HOW TO: take care of your rings and keep your bling sparkling

We look into what’s needed, from insurance to cleaning and upkeep

18ct rose gold and diamond rings, from £1,850, AJ Winksi Jewellers

Your home always looks so much better after a spring clean. Once you’ve given the windows a wipe down and taken out the recycling, the whole place can feel brand spanking new. It’s exactly the same with jewellery: a buff here and a polish there works wonders to brighten up dull, tarnished treasures. And, just like tidying up the house, a regular dose of care and consideration is the key to stopping things getting into a mess. So, what does it take to keep your jewellery looking as sparkling as it did when you first put it on?

From top: 18ct two-colour gold and diamond crossover wedding band, £695, Chisholm Hunter; Iconic platinum three-stone diamond ring, from £5,500 and Esme rose gold and diamond crossover ring, from £525, both Laing Edinburgh

Julia Black of James Brown & Partners has this sage advice: “Your rings have been made to be worn and enjoyed – just remember that they’re not indestructible!” So if you’re planning on doing any heavy work, it’s best to take them off before you get started. “If you’re gardening or embarking on some DIY, I’d suggest taking them off and keeping them somewhere safe until you’re finished,” recommends Julia. “Even if you’re just doing the dishes, remember to remove your rings,” she adds.

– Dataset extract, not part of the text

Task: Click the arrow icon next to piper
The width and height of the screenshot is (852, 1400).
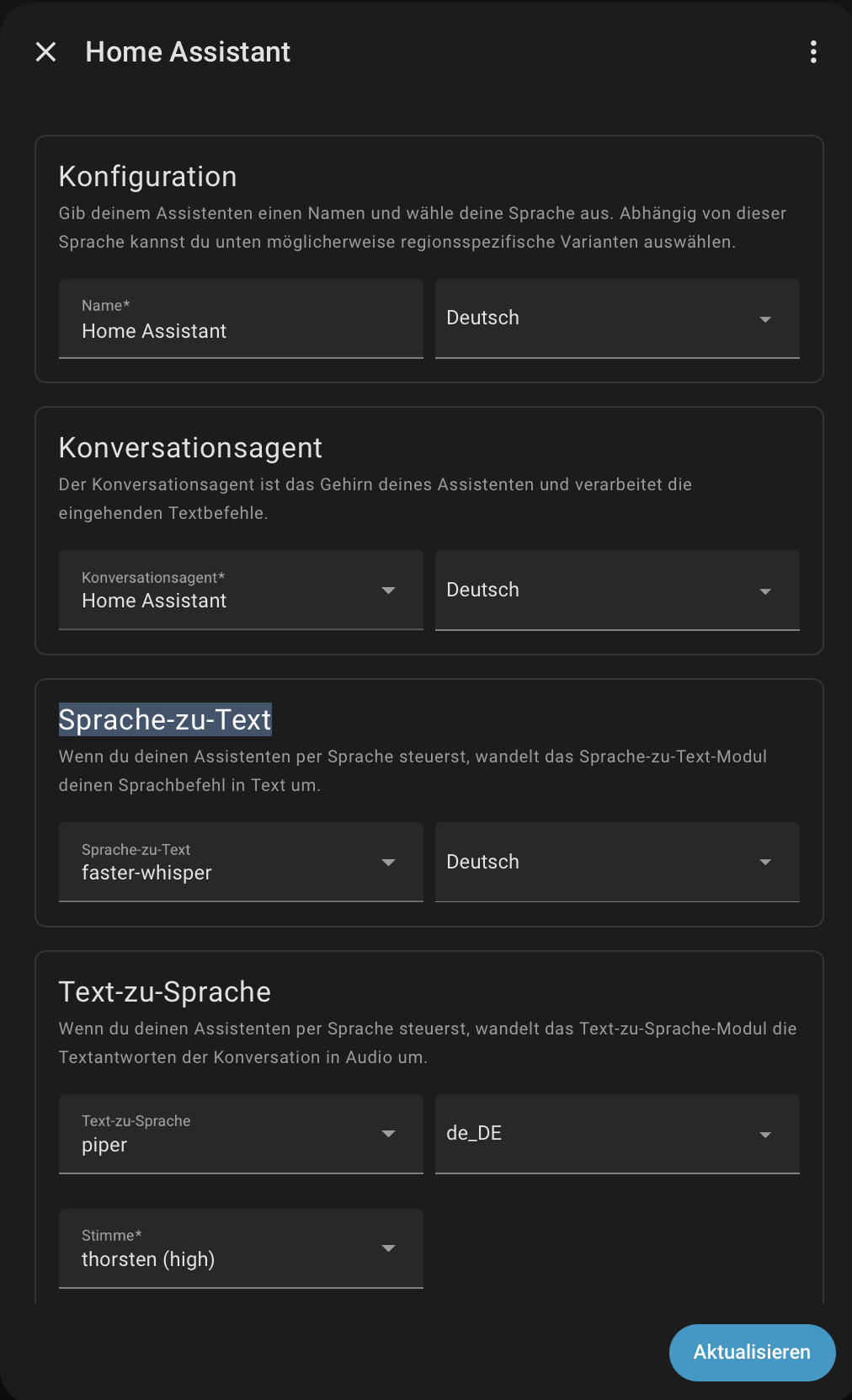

Even beauty products can take their toll. “I’d recommend removing rings before applying hand cream, moisturiser and body lotion or when spraying on perfume or aftershave,” says Frances at Chisholm Hunter’s workshop. The reason? These can all leave a coating on the gemstones and can cause the metal to tarnish.

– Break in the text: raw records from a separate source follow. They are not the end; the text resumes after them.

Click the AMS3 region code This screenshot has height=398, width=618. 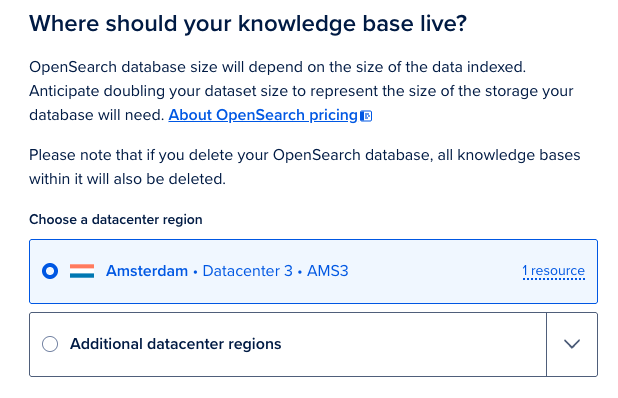pos(328,271)
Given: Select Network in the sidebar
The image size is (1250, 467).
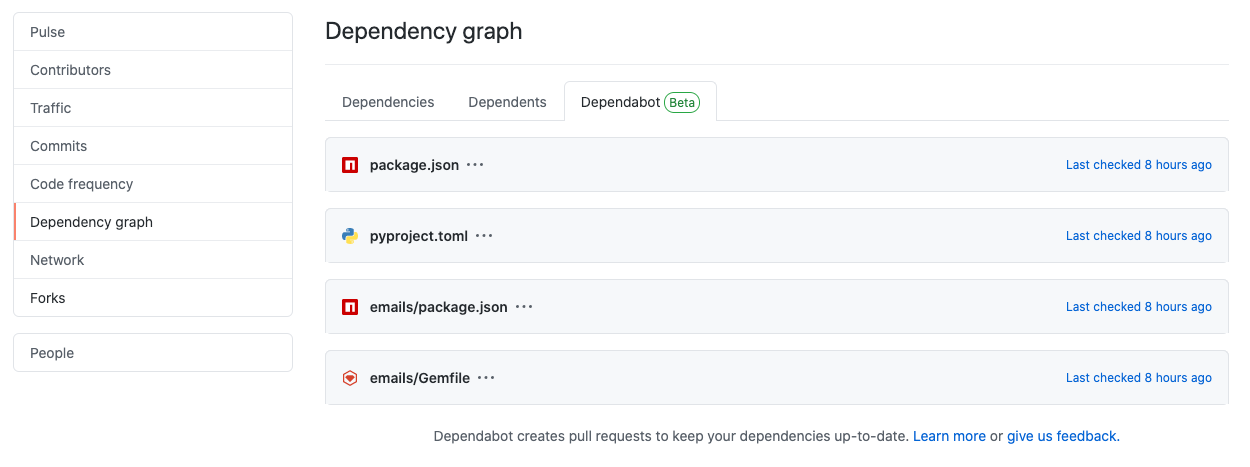Looking at the screenshot, I should pyautogui.click(x=153, y=260).
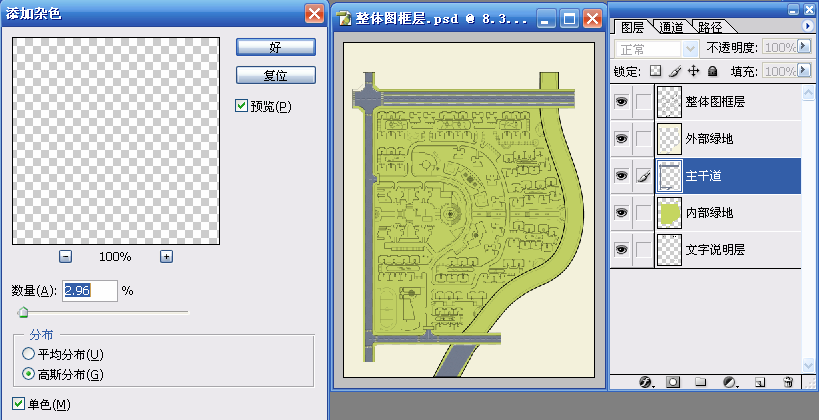Open adjustment layer menu icon
819x420 pixels.
click(730, 381)
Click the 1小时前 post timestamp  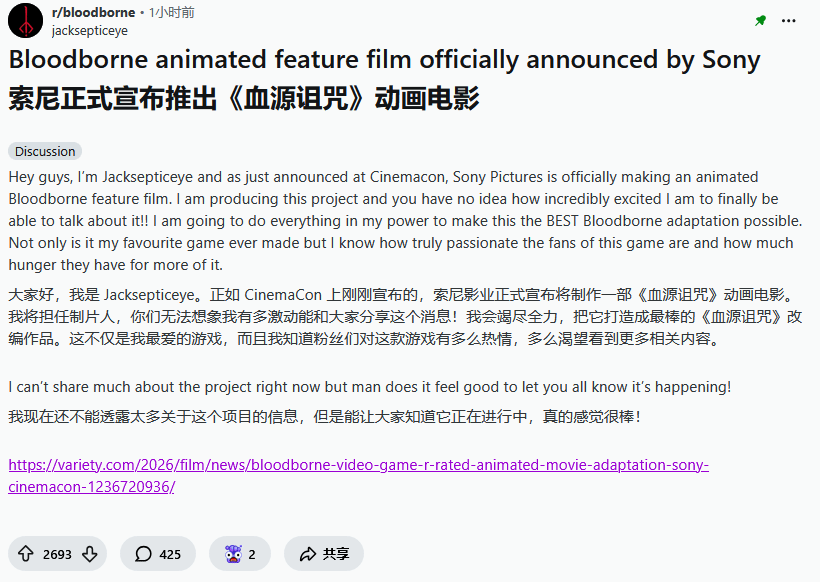click(172, 13)
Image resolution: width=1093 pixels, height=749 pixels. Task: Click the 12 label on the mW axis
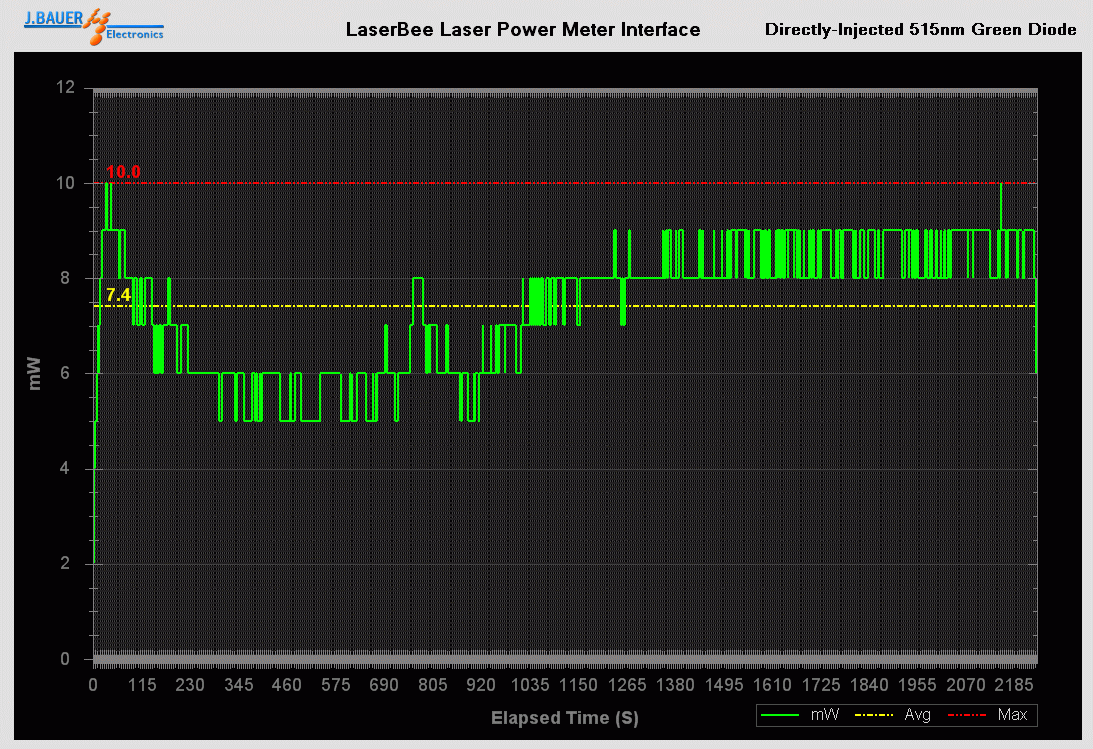(x=66, y=88)
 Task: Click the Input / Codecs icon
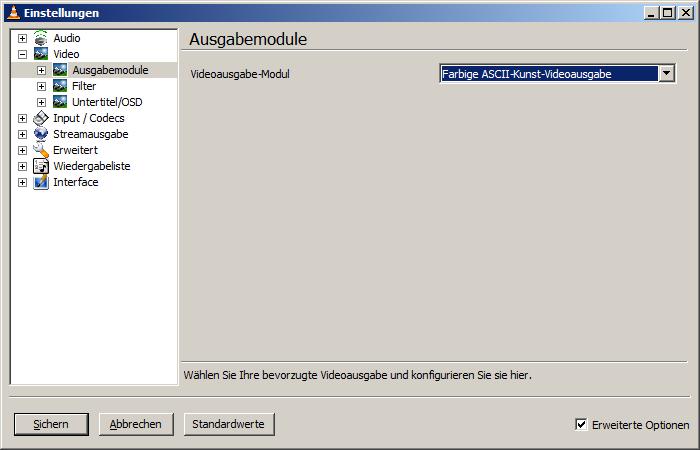pos(41,118)
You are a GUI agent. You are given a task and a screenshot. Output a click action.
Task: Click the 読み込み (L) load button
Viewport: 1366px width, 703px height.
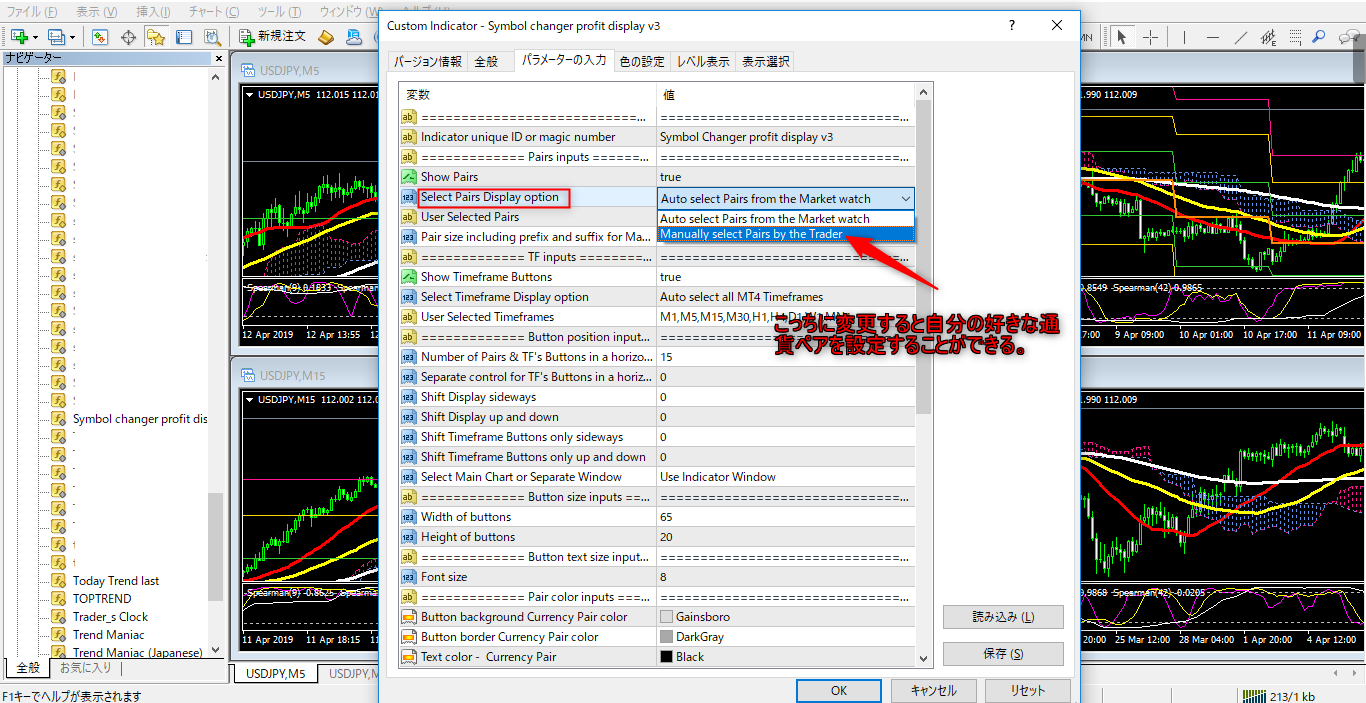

There are a few steps you can take at home to keep your gems sparkling and looking good. “Clean your jewellery regularly with diamond cleaner or warm water with mild soap,” advises Richard Laing, director of Laing Edinburgh. “Use a soft-bristled toothbrush to remove the build-up of hand creams and oils, before drying each item with a soft cloth.”

It’s also worth buffing your rings with a metal-specific microfibre jewellery cloth to maintain their high polish and shine too. Taking care of your jewellery is not just about maintaining good looks; it is priceless to you in sentimental terms, but you can also expect it to increase in monetary value as the years pass, particularly if it is undamaged.

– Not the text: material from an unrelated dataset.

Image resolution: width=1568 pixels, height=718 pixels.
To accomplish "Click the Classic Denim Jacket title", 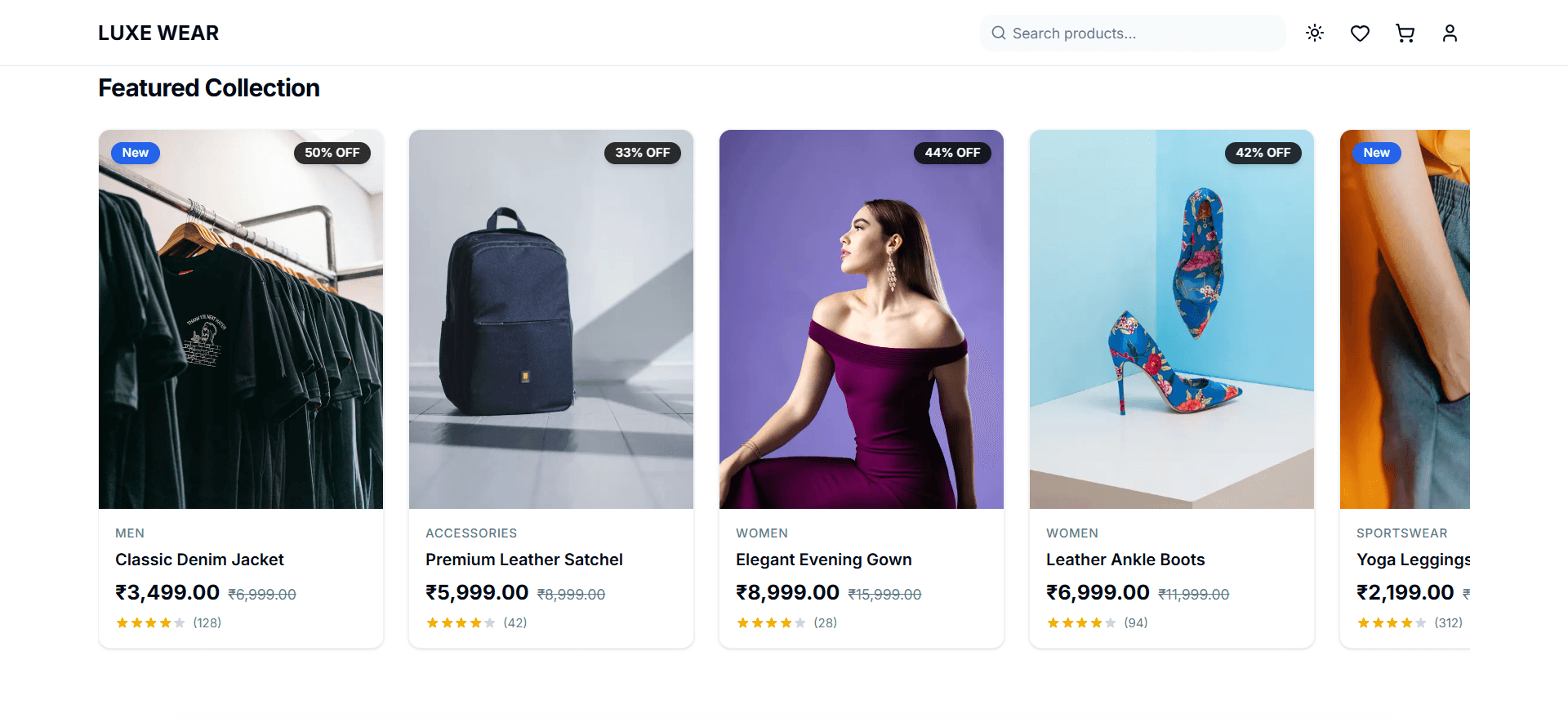I will [199, 560].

Richard sounds a note of caution, though: “The value of your jewellery can increase at a faster rate than your insurance generally allows. So it’s important to get these pieces revalued approximately every three years to ensure you are fully covered should the worst happen. You can normally list rings under household insurance but some independent jewellery insurers offer great value for peace of mind.”

There is a lot of misinformation out there about which methods to use. For example, you might be thinking of plunging your pearls into water for a quick rinse. Step away from the tap! This could damage them beyond repair. “Don’t listen to old wives’ tales about what to use,” warns Julia. “We’ve heard them all: vodka, gin, whisky, toothpaste, even putting them in the dishwasher. No!”

Some jewellers offer a free cleaning service. “At James Brown & Partners, we check the whole ring over to make sure all the stones are secure and that there are no signs of wear or damage. If all is well, the clean takes about five minutes – and the result is amazing!” says Julia.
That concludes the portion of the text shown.